If you need your cash for something else, you can still get into the market and get out

Cons?

  • Risk of losing
  • Requires active investing

Here are the 7 major attribute that I would look for in a stock as a potential candidate for dividend buying:

  1. The stock doesn’t drop on the Ex-date or if it does, it should bounce back in the short-term(i.e. less than a month). If the stock drops and you have to hold on to it or sell it for a loss, there is no point in trying to buy its dividend. However, often times even if the stock does drop initially, it may bounce back quickly and that will be your opportunity to cash out.  There are also some stocks that occasionally go up on the ex-div date but that is rare
  2. Bull market – typically if the market is trending upwards, there is less of a drop, and more potential for capital gains in addition to receiving its dividend. This would especially be true for faster growing companies.
  3. A company with strong fundamentals
    If I’m going to be stuck keeping a stock in the short-term, at least I’d like to know that there good long-term potential for capital gains.
  4. Company has declared the dividend or you must be confident that dividend will be paid
    The company should have declared the dividend prior to the dividend being paid out and there is nothing in the air that would have you doubt that it will be paid if they haven’t explicitly declared it.
  5. Recurring dividend
    The dividend will be paid again in the next scheduled opportunity, i.e. next quarter, next month, etc. as opposed to a one time payout. One time payouts are too risky unless you’re planning on holding the stock for the long term in which case you’re not actually buying it for a dividend in the first place. Hot Topic Inc. as I mentioned is one example where a one time dividend payout did not work out well for investors who did not get out in time.
  6. Low commission fees and significant capital
    Don’t do this if you’re not going through a discount brokerage or you’re not using  significant capital. You might end up losing money due to commission.  It’s too much risk for too little.
  7. Significant dividend yield
    In my opinion, good dividends are ones that pay more than you can make on any interest investments such as high interests CDs/savings accounts at US banks( GICs at Canadian banks). Right now I’d be interested in any dividend yield more than 4% per year but I’ll always do the math to make sure it’s worth doing.
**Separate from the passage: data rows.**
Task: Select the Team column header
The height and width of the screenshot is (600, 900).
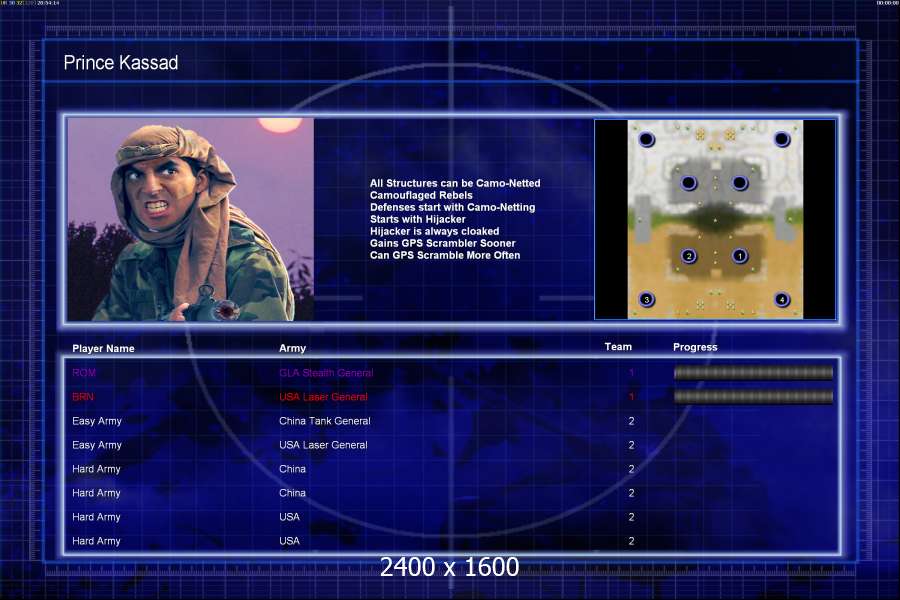Action: click(x=618, y=347)
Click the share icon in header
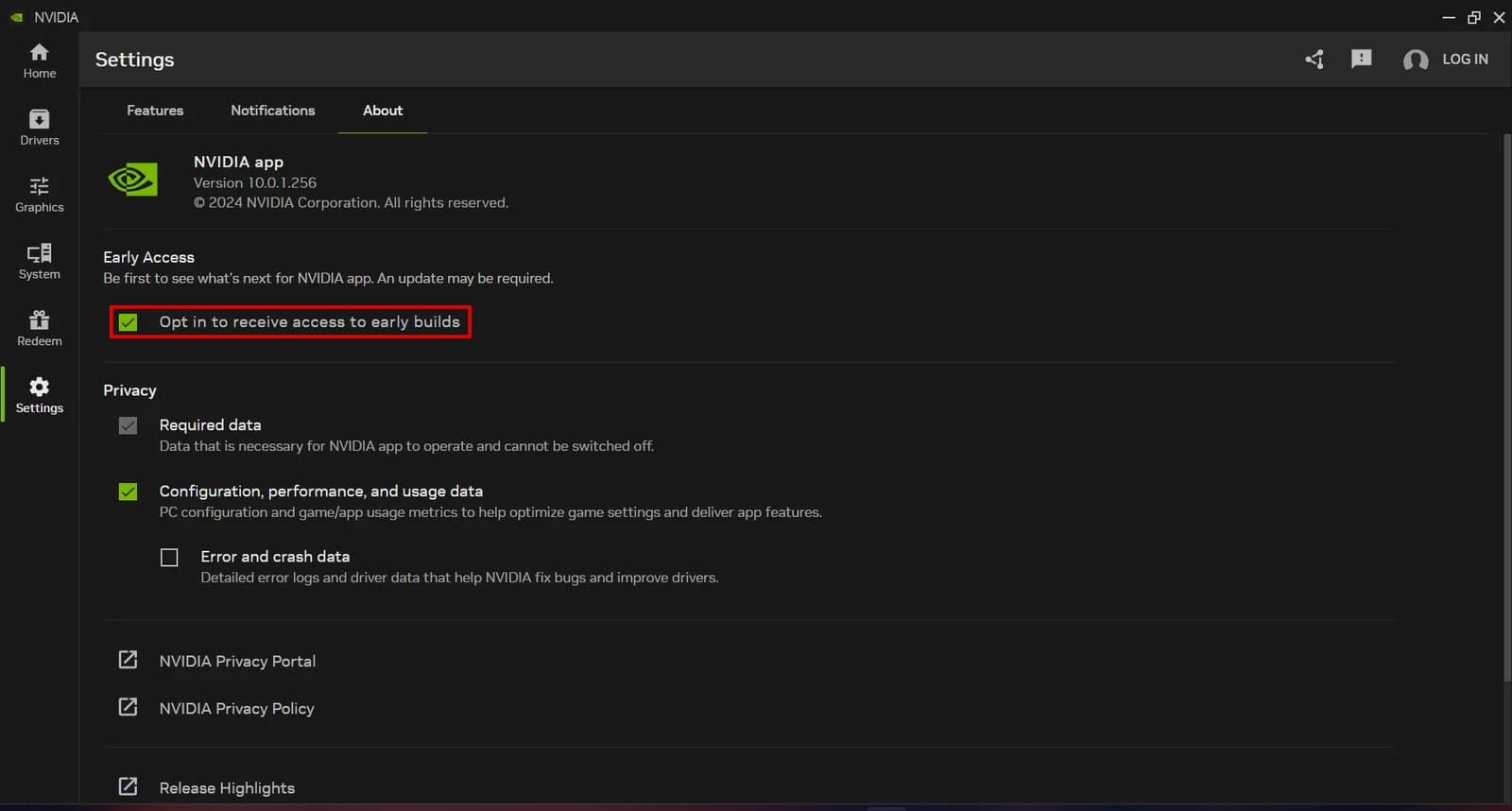Viewport: 1512px width, 811px height. (x=1314, y=60)
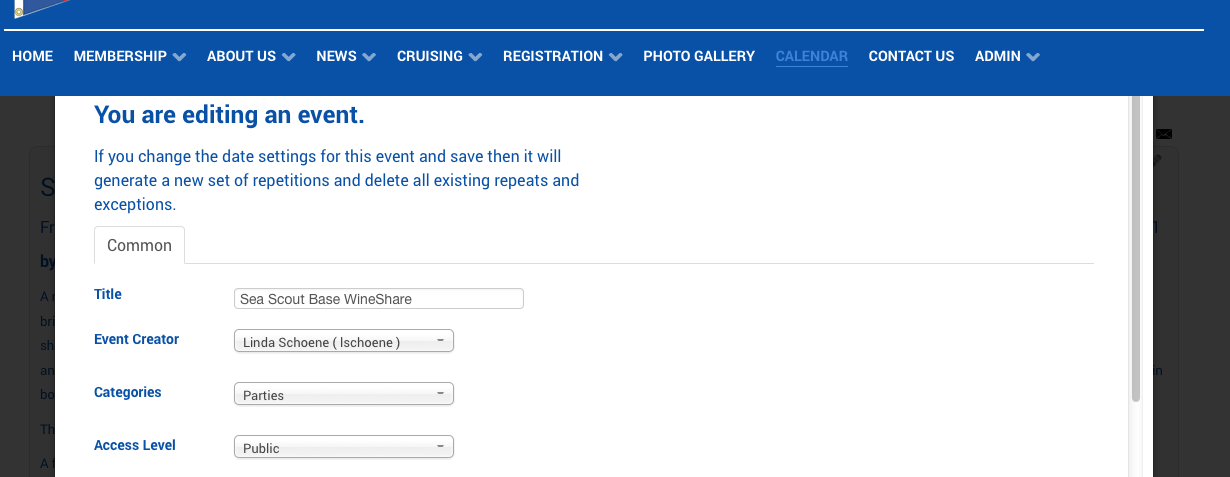This screenshot has height=477, width=1230.
Task: Open the Registration submenu chevron
Action: [x=615, y=57]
Here is an example to further illustrate a potential candidate.  As of today, the dividend yield for Verizon (VZ) is 7% and it pays quarterly so that works out to 1.75% per quarter.

You can review their history of dividend payouts:

http://investor.verizon.com/stockinfo/dividend_history.aspx

Then you can check what their historical prices are at Yahoo.

http://finance.yahoo.com/q/hp?s=VZ

Then you can look at the chart to see how the stock behaves after a the ex-date.

http://finance.yahoo.com/echarts?s=VZ+Interactive#chart2:symbol=vz;range=1y;indicator=volume;charttype=line;crosshair=on;ohlcvalues=0;logscale=on;source=undefined

You can see that the stock drops on the EX-Date every time, but when you look at the chart, the price bounces back within a month to the price you can safely sell at or above the price that you bought it at before the Ex-Date.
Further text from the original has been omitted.